79 a. C. / Sila envía a Metelo a Hispania

Sila envía a Metelo a Hispania

En el 79 a. C. Sila, ante la gravedad de los acontecimientos, decidió enviar a Hispania a su colega de consulado del año anterior, Quinto Cecilio Metelo Pío, con dos legiones, como procónsul de la Ulterior. Unos 40.000 legionarios con sus correspondientes tropas auxiliares iban a enfrentarse a los 8.000 hombres de Sertorio.

Sertorio recurre a la guerra de gerrillas en Lusitania

En el 78 a. C. la guerra se desarrolló en la Lusitania meridional, donde habitaban los lusitanos, célticos y conios.

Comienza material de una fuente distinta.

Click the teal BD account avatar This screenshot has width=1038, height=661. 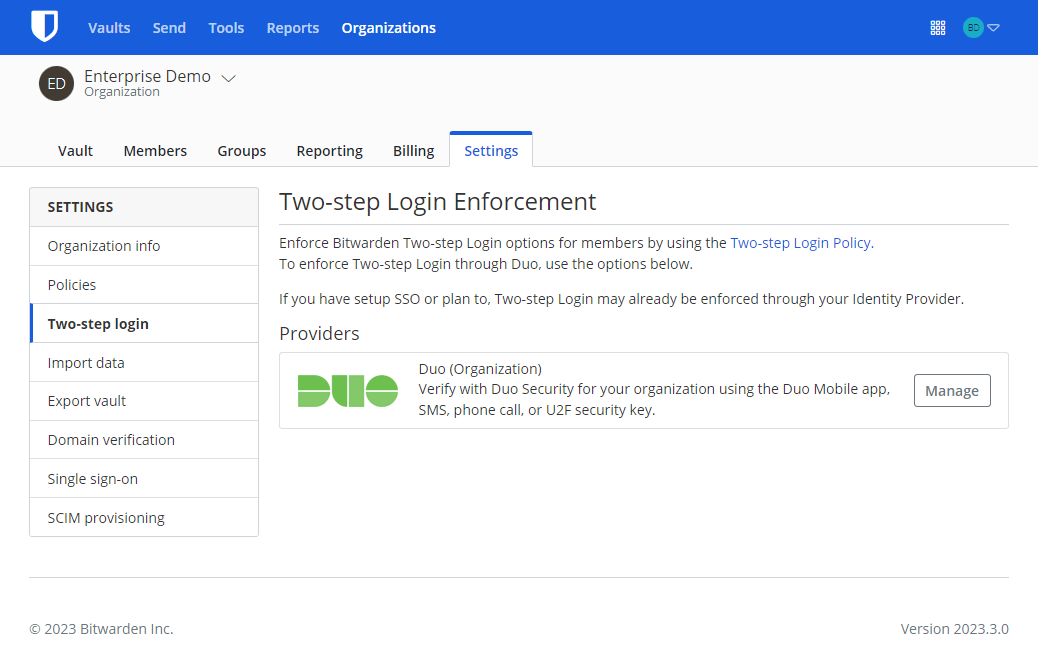973,27
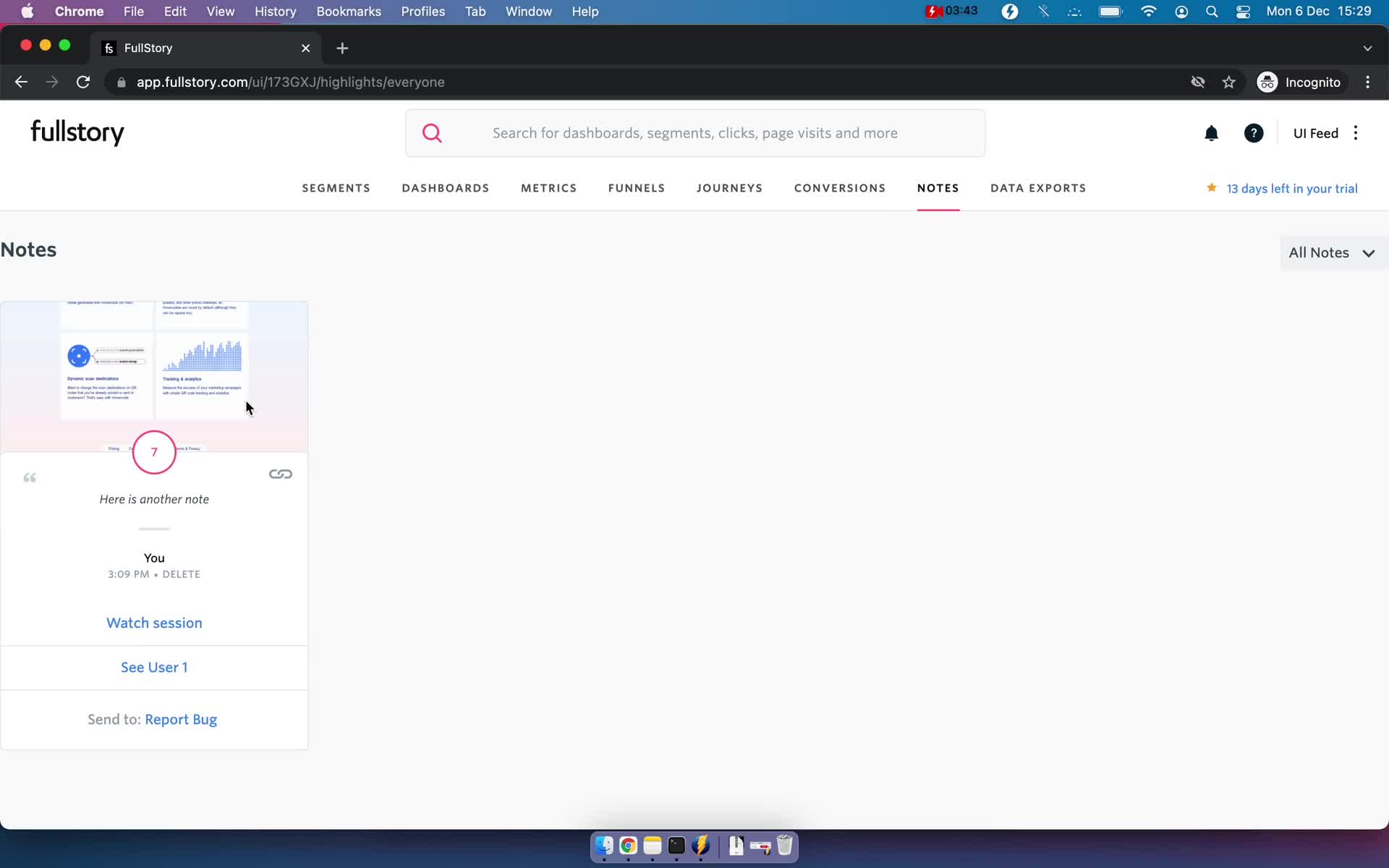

Metelo marchó por la actual Extremadura habitada por vettones. Las actuales provincia de Cáceres y Salamanca fueron el límite norte de los operaciones militares. La ruta que utilizó para sus marchas está jalonada por lugares que llevan su nombre, como Metellinum [Medellín]. Consolidó una vieja pista tartésica y jalonó con fundaciones lo que sería el núcleo de la actual "Ruta de la Plata". Su estrategia era avanzar rápidamente, como en una guerra relámpago. Tomó Olissipo [Lisboa] y sitió Lacóbriga [Lagos]. Por su parte Sertorio ante la ofensiva del procónsul recurrió a la guerra de guerrillas. Además, para evitar la conjunción de los diferentes ejércitos que los gobernadores de las provincia vecinas enviaron, envió a su lugarteniente Hirtuleyo con tropas para neutralizar al gobernador de la Citerior, M. Domicio Calvino, que avanzaba por el valle del Tajo. Derrotó al propraetor Calvino en Consabura [Consuegra] y se atrevió a avanzar hasta Ilerda [Lérida], donde venció a las tropa del procónsul de la Narbonense, L. Manlio, que acudía en ayuda de su colega Metelo. Sertorio acudió en ayuda de Lacóbriga y aniquiló a una de las legiones de Metelo. Éste tuvo que levantar el cerco y sufrir el acoso continuo de las tropas de Sertorio.

Muerte de Sila

En el 78 a. C. en Roma se producen grandes cambios. Muere Sila y el cónsul M. Emilio Lépido, antiguo partidario de Mario, emprende la destrucción de parte de la obra del dictador, mediante una lex frumentaria, el regreso de los exiliados, la restitución a los itálicos de las tierras confiscadas, la restitución de la autoridad a los tribunos de la plebe y su propia reelección como cónsul. El senado lo declaró enemigo de Roma, proclamó el estado de sitio en Roma y encargo a Q. Lutacio Catulo y a Pompeyo el sometimiento del cónsul rebelde. Lépido fue vencido y se refugió en Cerdeña, donde murió poco después.